> **Task details**:
Given the records below, pull every line with the word "icon" into the answer.

BEGIN Dataset records

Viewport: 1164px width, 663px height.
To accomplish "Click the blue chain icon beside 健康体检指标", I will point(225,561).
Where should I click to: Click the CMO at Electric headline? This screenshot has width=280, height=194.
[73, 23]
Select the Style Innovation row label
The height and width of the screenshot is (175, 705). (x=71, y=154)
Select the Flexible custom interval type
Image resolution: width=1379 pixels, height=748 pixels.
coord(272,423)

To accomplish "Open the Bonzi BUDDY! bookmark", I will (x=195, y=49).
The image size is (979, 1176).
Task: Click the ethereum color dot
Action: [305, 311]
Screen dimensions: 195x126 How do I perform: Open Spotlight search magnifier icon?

END Dataset records

> **Problem solution**:
To accomplish "Click the blue chain icon beside 健康体检指标", I will point(225,561).
Screen dimensions: 195x126 How do I perform: Open Spotlight search magnifier icon?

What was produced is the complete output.